__Short task a__
Rewrite the stretch of the listing from "Política de Privacidad (60, 2416)" through "FRAGANCIA (102, 583)", changing "Correo electrónico" to "Email" and leaving everything else as it is. Return only those lines.

__Article__
- Defense of Schwedt Bridgehead: Part of World War II
| Date | February 1 – March 3, 1945 |
| Location | Schwedt, Germany |
| Result | Successful Soviet deception |

Belligerents
- Germany: Soviet Union

Commanders and leaders
- Heinrich Himmler Otto Skorzeny: Konstantin Rokossovsky

Strength
- Originally a Kampfgruppe, later XI SS Panzer Corps: Deception by 2nd Guards Tank Army, supported by 61st and 49th Armies

= Defense of Schwedt Bridgehead =

German 3rd Panzer Army operation on the Eastern Front during World War II

The defense of the Schwedt bridgehead was a German 3rd Panzer Army operation on the Eastern Front during the final months of World War II. German forces, commanded by Otto Skorzeny, were ordered to prepare to conduct a counter-offensive. However they were forced to hold a bridgehead against expected numerically superior forces of the Soviet 2nd Belorussian Front (Marshal Konstantin Rokossovsky) for 31 days. Their position was largely ignored during the Red Army's Cottbus–Potsdam Offensive Operation which breached German defenses at Gartz to the north of Schwedt. This was unexpected because it required the Red Army to cross the Randowbruch Swamp that lay between the Oder and Randow rivers.

==Background==
The Germans feared that the advancing Red Army would cross the frozen Oder at Schwedt, about 60 miles north-east of Berlin. The Commander-in-chief of Army Group Vistula, Heinrich Himmler, was planning a counter-offensive from Schwedt. On January 30, 1945, he ordered SS-Standartenführer Otto Skorzeny to prepare for the offensive.

==Preparations==
The rapid advance of the Red Army meant that when Skorzeny set up his command post on the right bank of the Oder in Niederkränig (some three kilometers south-east of Schwedt), rather than preparing for a counter-offensive, he was forced to order that the first week be spent by troops of the newly created 11th Army preparing fortified positions while others were concentrated for the offensive. The position was prepared according to typical Wehrmacht doctrine some 20 km forward of the river, and strengthened with machine gun nests and reinforced trenches.

__Information supplied__

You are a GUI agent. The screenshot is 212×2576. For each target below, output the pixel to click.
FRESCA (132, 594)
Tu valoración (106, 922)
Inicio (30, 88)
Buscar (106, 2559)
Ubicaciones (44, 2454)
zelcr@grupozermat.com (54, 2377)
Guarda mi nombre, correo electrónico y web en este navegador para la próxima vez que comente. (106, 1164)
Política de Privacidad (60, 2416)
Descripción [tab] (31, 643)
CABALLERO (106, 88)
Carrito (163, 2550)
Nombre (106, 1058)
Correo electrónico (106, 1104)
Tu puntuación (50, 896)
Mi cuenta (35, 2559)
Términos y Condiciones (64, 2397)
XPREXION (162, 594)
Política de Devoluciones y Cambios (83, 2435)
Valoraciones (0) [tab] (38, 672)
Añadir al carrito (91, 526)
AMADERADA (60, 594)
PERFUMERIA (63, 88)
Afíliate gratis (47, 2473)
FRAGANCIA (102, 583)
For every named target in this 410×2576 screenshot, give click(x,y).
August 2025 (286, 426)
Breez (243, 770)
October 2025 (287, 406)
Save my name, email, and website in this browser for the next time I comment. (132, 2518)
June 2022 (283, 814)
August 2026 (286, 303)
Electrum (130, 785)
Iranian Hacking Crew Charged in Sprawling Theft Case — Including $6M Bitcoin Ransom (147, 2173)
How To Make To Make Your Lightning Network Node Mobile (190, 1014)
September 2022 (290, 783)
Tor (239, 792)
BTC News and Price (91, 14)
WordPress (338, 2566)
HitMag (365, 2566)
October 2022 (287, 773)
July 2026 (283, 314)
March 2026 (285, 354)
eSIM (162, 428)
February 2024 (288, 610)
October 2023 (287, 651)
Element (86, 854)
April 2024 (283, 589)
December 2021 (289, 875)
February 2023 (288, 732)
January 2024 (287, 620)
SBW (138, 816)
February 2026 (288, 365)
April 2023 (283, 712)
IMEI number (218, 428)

__Short task b__
Reproduce word for word the stretch of the Schwedt bridgehead article from "The defense of" through "and Randow rivers.".

__Correct answer a__
Política de Privacidad (60, 2416)
Descripción [tab] (31, 643)
CABALLERO (106, 88)
Carrito (163, 2550)
Nombre (106, 1058)
Email (106, 1104)
Tu puntuación (50, 896)
Mi cuenta (35, 2559)
Términos y Condiciones (64, 2397)
XPREXION (162, 594)
Política de Devoluciones y Cambios (83, 2435)
Valoraciones (0) [tab] (38, 672)
Añadir al carrito (91, 526)
AMADERADA (60, 594)
PERFUMERIA (63, 88)
Afíliate gratis (47, 2473)
FRAGANCIA (102, 583)

__Correct answer b__
The defense of the Schwedt bridgehead was a German 3rd Panzer Army operation on the Eastern Front during the final months of World War II. German forces, commanded by Otto Skorzeny, were ordered to prepare to conduct a counter-offensive. However they were forced to hold a bridgehead against expected numerically superior forces of the Soviet 2nd Belorussian Front (Marshal Konstantin Rokossovsky) for 31 days. Their position was largely ignored during the Red Army's Cottbus–Potsdam Offensive Operation which breached German defenses at Gartz to the north of Schwedt. This was unexpected because it required the Red Army to cross the Randowbruch Swamp that lay between the Oder and Randow rivers.